#### Problems and tasks
1. Translate this sentence from the thunderstorm essay into Spanish: "There is nothing I find more soothing than the sound of rhythmic rain coupled with an occasional drum of thunder."
2. Reproduce the thunderstorm essay word for word, beginning at the words "What once served" and stopping after the words "very mothering nose.".

#### Passage to read
———

Early this morning, I awoke to the sound of rolling thunder in the far distance, just beyond bedroom window. Coupled with the occasional flash of lightening casting a strobe-light effect through my sheer curtains, I could not help but lie awake and intrinsically beg for more storm centered splendor. Then came the steady downpour of rain, which acted as a sleep agent, gently lulling me back to full and sweet slumber.

There is nothing I find more soothing than the sound of rhythmic rain coupled with an occasional drum of thunder. Bowling in heaven, tears of the angels, God gaining a boisterous soul. So many familiar allegories that describe a good old-fashioned thunderstorm.

In thunderstorms past, one or both of my sons would generally find their way to my room. Feeling frightened by the roaring booms and flashes of light, they both sought comfort only a mother can provide. I was somewhat disheartened last night that neither son seemed bothered by the rumble outside their bedroom window.

What once served as a sure-fire means toward a nightly comfort cuddle and splendid spooning session, now shows the measure of growth my boys have secretly mastered right under my very mothering nose.

When did my sons stop being afraid of thunderstorms? When did they cease to ask for help with homework? When did they start giving ME relationship advice instead of the other way around?

This coming of age stuff is for the birds! I miss the days they needed me. Sought comfort only I, as their maternal figure, could give.

Perhaps this is simply a shifting of the tide. They still need me, only in different ways.

Hearing my voice in the vast crowd of other parents at my oldest son’s basketball game. Calling out to my younger son when he makes a victorious play on the field at flag football. Walking them through the mystery of their changing bodies, feelings, fears, and passions. Silently encouraging the noticeable steps toward adolescence. Engaging in semi-adult conversation, which seems deeper and more mature as they days busily fly by. Being open to learning from them just as they always have learned from me.

Our relationships daily transition, just as the seasons are continually shifting.

Some changes are more notable than others. Some slip by and catch you off-guard until they loudly thunder and brightly flash right before your very eyes. Instead of fighting against these natural shifts, I am trying to actively embrace them. To remain open to the new realm of possibility that each shift can bring forth.

———

#### Data block
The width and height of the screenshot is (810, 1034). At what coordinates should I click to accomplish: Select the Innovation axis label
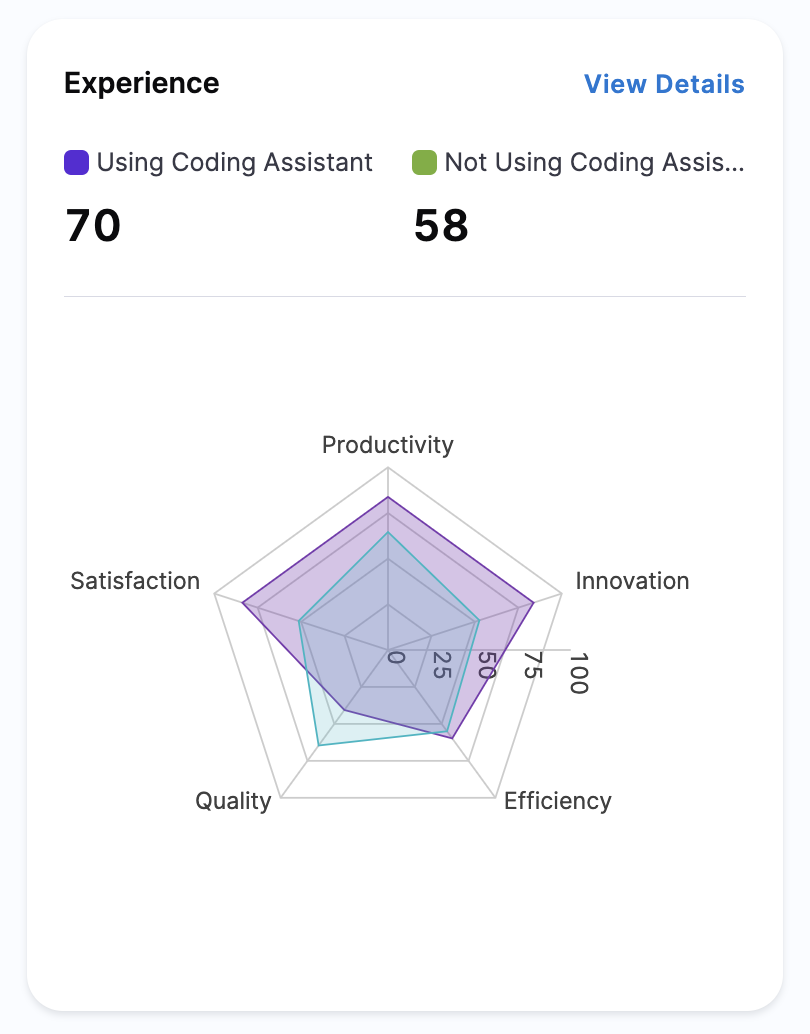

———

#### Set of answers
1. No hay nada que me resulte más relajante que el sonido de la lluvia rítmica acompañado de algún que otro redoble de trueno.

2.
What once served as a sure-fire means toward a nightly comfort cuddle and splendid spooning session, now shows the measure of growth my boys have secretly mastered right under my very mothering nose.